Ha trascorso tre anni della sua vita tra carcere e arresti domiciliari, gravato dell’infamante accusa di essere un membro di quel branco che nel 2016 adescò e stuprò una giovane all’interno di un casolare della periferia di Ferentino (Frosinone), nonostante che fosse estraneo alla vicenda.
La sua innocenza fu determinata nel secondo grado di giudizio, quando emerse che il coinvolgimento in quel caso era la conseguenza di uno scambio di persona: il protagonista della vicenda, l’imprenditore 33enne di Frosinone che fu assolto nel 2019, sarà ora risarcito per ingiusta detenzione con 160mila euro. L’uomo, arrestato il 19 dicembre del 2016, rimase dietro le sbarre del carcere fino all’8 agosto del 2018, quando riuscì a ottenere gli arresti domiciliari: la sentenza d’appello, che stabilì la sua innocenza, fu invece pronunciata il 21 gennaio del 2019.

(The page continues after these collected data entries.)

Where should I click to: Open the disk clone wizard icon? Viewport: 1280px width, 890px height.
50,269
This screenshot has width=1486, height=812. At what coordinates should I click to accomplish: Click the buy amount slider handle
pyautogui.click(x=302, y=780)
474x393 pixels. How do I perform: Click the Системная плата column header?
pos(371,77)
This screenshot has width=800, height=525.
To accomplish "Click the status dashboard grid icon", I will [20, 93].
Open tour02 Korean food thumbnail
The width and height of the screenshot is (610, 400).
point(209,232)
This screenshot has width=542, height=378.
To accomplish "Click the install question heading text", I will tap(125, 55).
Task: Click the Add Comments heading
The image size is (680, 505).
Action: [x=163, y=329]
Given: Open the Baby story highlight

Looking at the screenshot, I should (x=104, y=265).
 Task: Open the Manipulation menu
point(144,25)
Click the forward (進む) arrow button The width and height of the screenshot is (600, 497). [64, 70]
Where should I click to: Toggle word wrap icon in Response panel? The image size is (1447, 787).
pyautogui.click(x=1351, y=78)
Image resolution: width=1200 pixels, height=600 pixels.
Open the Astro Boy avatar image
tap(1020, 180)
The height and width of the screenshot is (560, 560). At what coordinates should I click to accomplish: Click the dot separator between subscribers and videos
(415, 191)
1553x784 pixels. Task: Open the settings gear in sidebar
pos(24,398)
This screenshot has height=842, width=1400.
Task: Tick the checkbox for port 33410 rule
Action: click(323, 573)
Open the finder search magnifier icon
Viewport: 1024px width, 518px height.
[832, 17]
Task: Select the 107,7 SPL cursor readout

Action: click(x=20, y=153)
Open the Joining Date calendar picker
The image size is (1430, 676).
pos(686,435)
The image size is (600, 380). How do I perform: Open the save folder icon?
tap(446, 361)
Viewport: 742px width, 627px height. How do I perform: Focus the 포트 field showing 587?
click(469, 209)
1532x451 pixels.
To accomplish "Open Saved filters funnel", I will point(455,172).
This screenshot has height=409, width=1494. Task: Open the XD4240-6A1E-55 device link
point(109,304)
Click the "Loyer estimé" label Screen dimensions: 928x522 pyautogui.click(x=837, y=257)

Le accuse nei suoi confronti erano relative a un caso di stupro di gruppo risalente alla notte del 4 settembre 2016. La vittima, una studentessa universitaria di Castro dei Volsci, fu trovata e soccorsa da un’automobilista lungo la via Casilina: alla donna che l’aveva aiutata raccontò di essere stata attirata con l’inganno in un casolare e quindi stuprata da un gruppo di ragazzi. I medici dell’ospedale in cui fu condotta la vittima confermarono gli abusi sessuali, e da quel momento scattarono le indagini per risalire ai responsabili. Dopo qualche giorno, i carabinieri strinsero il cerchio intorno a un gruppo di giovani di Frosinone che orbitava nella zona di Ferentino: l’analisi degli identikit tracciati sulla base del racconto della studentessa portò al fermo dei componenti di tale branco, tra cui anche il 33enne. Furono cinque in tutto le persone a finire a processo con l’accusa di violenza sessuale di gruppo. Tra l’altro il casolare in cui avvennero gli abusi era di proprietà di uno degli indagati.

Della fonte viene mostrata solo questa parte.